* **Requirement**: Reproduce the lines between the one holding "Click the 借记卡限制期" and the one holding "click(x=628, y=61)", inclusive, swapping "Performance" for "Memory" and leaving everything else untouched.

* **Working data**:

--- BEGIN ---

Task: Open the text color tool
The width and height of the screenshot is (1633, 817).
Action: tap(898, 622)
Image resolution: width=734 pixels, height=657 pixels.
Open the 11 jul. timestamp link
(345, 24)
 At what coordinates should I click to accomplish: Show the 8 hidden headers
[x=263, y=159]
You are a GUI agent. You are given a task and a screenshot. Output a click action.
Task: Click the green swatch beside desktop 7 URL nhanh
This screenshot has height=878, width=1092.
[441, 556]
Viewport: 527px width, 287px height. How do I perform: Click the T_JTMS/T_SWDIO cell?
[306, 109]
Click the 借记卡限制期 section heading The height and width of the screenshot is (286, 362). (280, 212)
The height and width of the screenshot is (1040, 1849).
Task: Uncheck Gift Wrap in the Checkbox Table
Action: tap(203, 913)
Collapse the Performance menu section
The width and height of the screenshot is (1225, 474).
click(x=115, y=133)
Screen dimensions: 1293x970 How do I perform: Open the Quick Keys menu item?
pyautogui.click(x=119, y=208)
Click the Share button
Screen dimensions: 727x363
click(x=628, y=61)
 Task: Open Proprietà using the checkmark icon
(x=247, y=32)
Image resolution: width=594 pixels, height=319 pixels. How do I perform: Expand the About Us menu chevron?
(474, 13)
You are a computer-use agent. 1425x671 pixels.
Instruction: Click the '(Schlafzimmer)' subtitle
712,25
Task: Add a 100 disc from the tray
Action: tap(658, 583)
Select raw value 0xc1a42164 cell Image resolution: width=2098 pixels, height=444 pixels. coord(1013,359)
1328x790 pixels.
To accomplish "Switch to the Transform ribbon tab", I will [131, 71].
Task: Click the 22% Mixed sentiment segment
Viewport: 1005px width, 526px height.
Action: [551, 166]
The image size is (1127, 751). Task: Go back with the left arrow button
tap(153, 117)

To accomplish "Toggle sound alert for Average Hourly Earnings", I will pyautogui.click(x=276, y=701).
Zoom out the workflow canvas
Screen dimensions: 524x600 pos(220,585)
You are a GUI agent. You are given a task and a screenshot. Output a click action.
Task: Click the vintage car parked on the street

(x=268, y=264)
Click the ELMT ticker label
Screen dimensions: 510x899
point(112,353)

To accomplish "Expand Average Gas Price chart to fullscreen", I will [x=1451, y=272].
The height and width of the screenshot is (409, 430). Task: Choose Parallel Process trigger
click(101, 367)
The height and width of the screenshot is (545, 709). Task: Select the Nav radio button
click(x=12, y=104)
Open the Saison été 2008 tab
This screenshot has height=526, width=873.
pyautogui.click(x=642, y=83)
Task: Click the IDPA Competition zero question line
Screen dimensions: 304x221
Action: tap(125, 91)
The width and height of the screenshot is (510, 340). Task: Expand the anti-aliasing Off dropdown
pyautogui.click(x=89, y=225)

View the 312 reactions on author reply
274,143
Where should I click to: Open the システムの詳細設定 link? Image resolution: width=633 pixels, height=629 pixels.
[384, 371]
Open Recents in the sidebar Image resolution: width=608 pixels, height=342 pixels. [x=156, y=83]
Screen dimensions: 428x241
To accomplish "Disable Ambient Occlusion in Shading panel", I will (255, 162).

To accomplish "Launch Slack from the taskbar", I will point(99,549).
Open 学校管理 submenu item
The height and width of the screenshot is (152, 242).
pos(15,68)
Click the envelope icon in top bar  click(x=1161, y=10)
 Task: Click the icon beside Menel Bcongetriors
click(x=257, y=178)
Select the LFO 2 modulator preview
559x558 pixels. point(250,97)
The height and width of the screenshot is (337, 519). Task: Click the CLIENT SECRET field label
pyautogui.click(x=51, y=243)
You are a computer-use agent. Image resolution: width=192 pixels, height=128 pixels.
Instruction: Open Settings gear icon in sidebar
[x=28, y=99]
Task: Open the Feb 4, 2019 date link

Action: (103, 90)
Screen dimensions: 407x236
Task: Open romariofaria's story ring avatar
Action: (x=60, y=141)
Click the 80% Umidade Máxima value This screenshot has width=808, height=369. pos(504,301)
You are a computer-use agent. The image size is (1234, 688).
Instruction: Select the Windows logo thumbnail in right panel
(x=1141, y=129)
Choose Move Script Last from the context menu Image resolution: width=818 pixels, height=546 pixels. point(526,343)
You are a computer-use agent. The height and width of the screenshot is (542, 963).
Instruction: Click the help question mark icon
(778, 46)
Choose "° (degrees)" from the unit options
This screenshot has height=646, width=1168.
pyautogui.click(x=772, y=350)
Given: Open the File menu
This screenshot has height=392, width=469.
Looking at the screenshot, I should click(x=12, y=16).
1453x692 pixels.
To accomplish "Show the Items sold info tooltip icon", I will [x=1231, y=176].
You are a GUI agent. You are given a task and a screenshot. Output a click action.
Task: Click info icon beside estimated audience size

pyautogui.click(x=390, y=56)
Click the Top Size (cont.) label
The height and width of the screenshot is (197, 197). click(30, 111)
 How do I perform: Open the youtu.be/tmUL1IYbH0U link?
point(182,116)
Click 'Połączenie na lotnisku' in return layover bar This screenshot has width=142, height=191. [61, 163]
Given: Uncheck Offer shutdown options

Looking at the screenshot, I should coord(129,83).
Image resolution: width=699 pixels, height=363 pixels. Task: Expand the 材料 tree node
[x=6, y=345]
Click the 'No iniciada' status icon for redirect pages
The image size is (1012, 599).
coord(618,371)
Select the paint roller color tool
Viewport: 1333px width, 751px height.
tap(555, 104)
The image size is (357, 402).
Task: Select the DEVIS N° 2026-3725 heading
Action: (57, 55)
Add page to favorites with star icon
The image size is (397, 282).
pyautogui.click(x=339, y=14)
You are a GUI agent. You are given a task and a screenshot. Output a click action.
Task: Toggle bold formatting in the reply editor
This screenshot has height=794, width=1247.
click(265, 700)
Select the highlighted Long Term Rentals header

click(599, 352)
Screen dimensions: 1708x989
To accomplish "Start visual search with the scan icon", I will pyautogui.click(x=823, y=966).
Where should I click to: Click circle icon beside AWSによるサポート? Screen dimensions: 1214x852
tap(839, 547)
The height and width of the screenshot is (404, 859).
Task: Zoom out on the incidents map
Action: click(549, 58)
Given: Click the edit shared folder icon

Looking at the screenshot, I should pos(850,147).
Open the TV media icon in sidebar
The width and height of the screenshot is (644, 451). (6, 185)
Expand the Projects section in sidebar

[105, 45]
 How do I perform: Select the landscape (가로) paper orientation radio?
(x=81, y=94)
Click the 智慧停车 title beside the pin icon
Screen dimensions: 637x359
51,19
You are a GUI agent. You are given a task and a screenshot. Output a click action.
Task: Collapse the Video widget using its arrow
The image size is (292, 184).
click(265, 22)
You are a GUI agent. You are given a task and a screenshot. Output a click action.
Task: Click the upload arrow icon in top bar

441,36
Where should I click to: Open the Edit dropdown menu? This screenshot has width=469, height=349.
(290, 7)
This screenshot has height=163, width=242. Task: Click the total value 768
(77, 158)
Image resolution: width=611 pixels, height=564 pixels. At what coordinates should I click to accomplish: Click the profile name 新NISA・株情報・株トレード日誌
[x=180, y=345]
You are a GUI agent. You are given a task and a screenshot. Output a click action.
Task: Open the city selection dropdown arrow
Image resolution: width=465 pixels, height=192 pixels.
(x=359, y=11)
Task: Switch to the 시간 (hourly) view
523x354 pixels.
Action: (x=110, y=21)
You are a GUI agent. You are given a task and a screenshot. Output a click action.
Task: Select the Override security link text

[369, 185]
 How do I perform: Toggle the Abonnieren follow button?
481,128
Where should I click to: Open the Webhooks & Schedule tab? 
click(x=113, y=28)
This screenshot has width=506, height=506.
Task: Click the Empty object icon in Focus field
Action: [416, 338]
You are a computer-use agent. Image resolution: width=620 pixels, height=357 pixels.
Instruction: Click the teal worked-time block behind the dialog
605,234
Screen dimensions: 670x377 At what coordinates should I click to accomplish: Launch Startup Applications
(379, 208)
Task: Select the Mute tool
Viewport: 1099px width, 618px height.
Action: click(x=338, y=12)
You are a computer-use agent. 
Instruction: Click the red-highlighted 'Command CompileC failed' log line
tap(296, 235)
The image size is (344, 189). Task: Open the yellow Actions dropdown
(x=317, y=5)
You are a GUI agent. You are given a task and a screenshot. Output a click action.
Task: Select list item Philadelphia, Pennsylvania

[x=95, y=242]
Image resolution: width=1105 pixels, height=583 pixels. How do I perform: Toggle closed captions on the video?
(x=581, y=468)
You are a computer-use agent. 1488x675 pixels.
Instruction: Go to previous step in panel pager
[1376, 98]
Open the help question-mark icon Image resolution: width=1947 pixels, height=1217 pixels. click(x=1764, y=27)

--- END ---

* **Written solution**:
Click the 借记卡限制期 section heading The height and width of the screenshot is (286, 362). (280, 212)
The height and width of the screenshot is (1040, 1849).
Task: Uncheck Gift Wrap in the Checkbox Table
Action: tap(203, 913)
Collapse the Memory menu section
The width and height of the screenshot is (1225, 474).
click(x=115, y=133)
Screen dimensions: 1293x970 How do I perform: Open the Quick Keys menu item?
pyautogui.click(x=119, y=208)
Click the Share button
Screen dimensions: 727x363
click(x=628, y=61)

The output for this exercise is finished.